L’instruction judiciaire ouverte autour de la gestion du « Programme d’urgence » de l’éducation nationale connaît une nouvelle accélération. À Rabat, le juge d’instruction chargé des crimes financiers près la Cour d’appel de Rabat a ordonné l’interdiction de quitter le territoire national à l’encontre de l’ancienne directrice de l’Académie régionale d’éducation et de formation (AREF) de Rabat-Salé, identifiée par les initiales T.F., ainsi qu’un inspecteur régional relevant de la même structure.
Cette mesure conservatoire s’inscrit dans le cadre d’une enquête approfondie sur des soupçons de détournement et de dilapidation de deniers publics. Selon des sources judiciaires, la décision répond à des réquisitions du Parquet visant à renforcer les investigations ouvertes à la suite d’une plainte interne déposée il y a plus de cinq ans. Les faits examinés portent sur des irrégularités présumées ayant entaché des marchés publics d’acquisition de matériel pédagogique, conclus avant la fusion des académies régionales.
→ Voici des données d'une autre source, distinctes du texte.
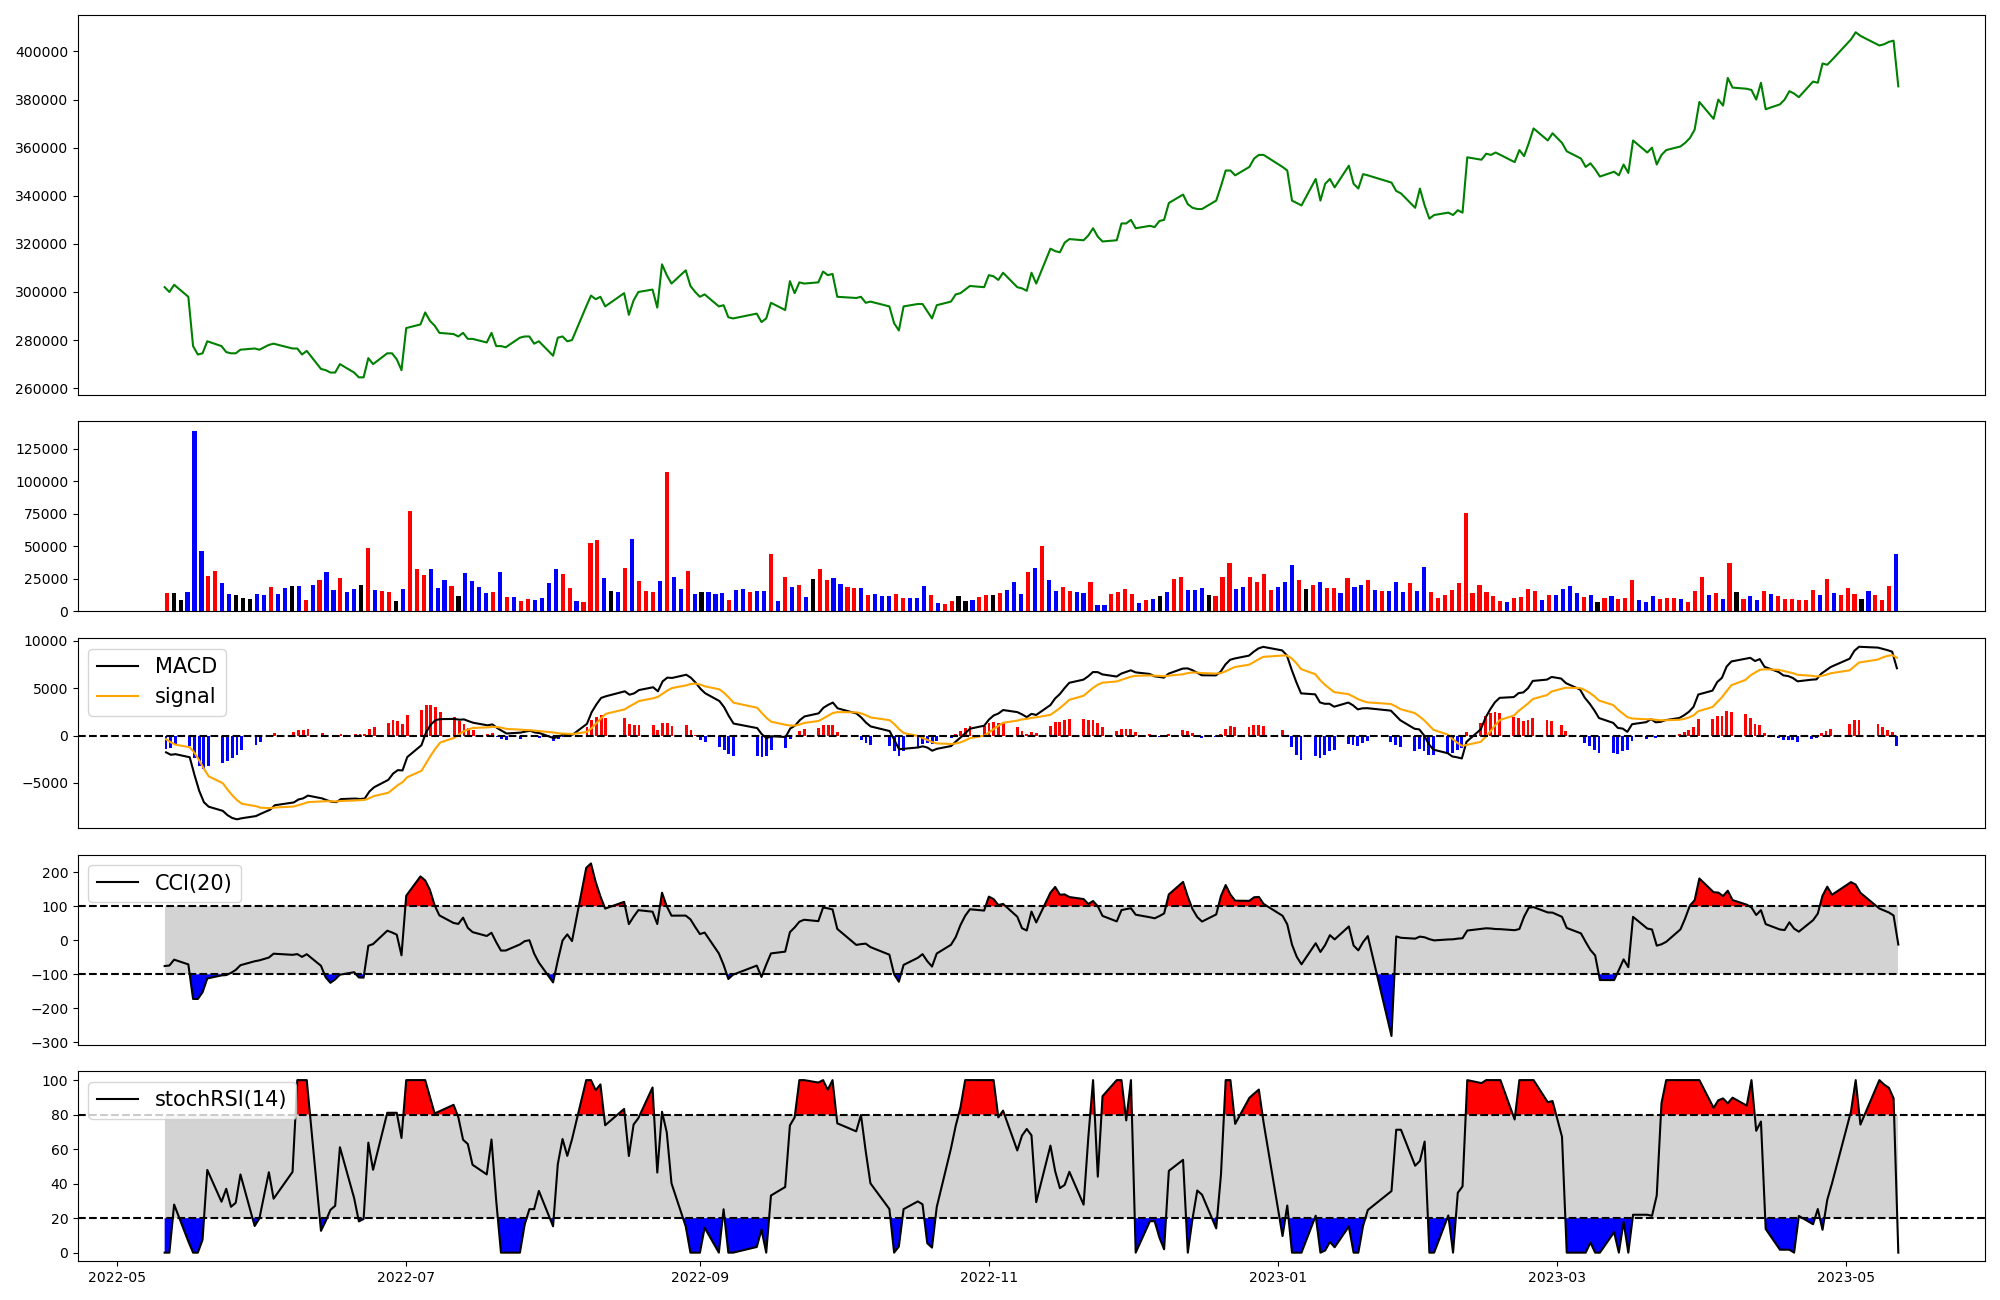The height and width of the screenshot is (1300, 2000).
Task: Click the 2022-07 date tick label
Action: pyautogui.click(x=406, y=1277)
Au cœur du dossier figure le très controversé « Programme d’urgence » (2009-2012), un vaste plan de réforme de l’école publique doté d’une enveloppe estimée à 33 milliards de dirhams. Présenté à l’époque comme un levier de redressement du système éducatif, ce chantier a rapidement suscité de vives critiques. Plusieurs rapports de la Cour des Comptes ont relevé des défaillances structurelles : gouvernance déficiente, fractionnement des marchés, procédures peu transparentes et résultats largement en deçà des objectifs affichés.
L’interdiction de sortie du territoire imposée à des cadres de haut niveau traduit la volonté de la justice de faire toute la lumière sur ce dossier emblématique. Elle marque aussi un signal fort dans un contexte où la reddition des comptes et la lutte contre l’impunité sont de plus en plus scrutées par l’opinion publique, notamment lorsqu’il s’agit de fonds destinés à un secteur aussi sensible que l’éducation.